• Given request
Rewrite the items below, changing "Task" to "Instruction" wherever it appears and leaving everything else as it is. Leave the pictures out of your version.
************
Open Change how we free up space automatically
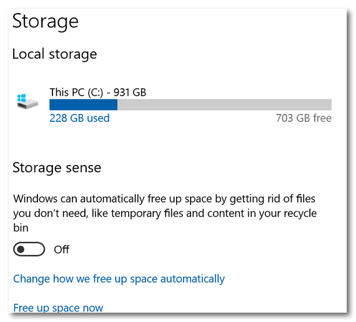pyautogui.click(x=119, y=279)
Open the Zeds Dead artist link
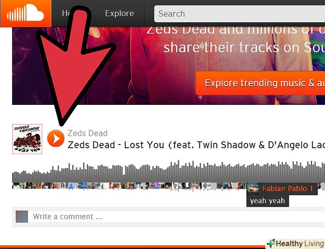Image resolution: width=325 pixels, height=249 pixels. click(x=88, y=133)
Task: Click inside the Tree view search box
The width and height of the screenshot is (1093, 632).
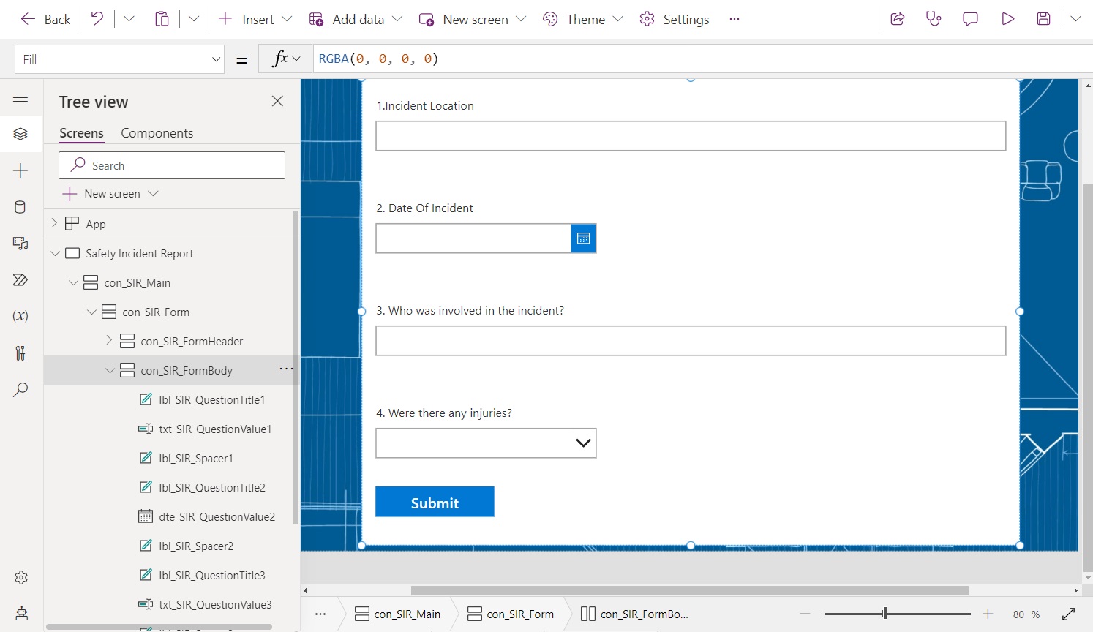Action: tap(171, 165)
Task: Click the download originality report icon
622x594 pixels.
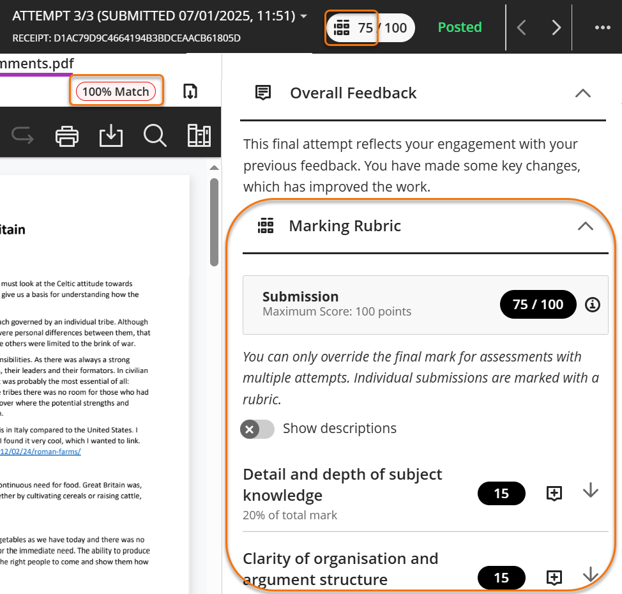Action: coord(190,91)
************
• Solution for this problem
Open Change how we free up space automatically
pyautogui.click(x=119, y=279)
Open the Zeds Dead artist link
Image resolution: width=325 pixels, height=249 pixels. click(x=88, y=133)
Instruction: Click inside the Tree view search box
The width and height of the screenshot is (1093, 632).
Action: tap(171, 165)
Instruction: Click the download originality report icon
622x594 pixels.
Action: coord(190,91)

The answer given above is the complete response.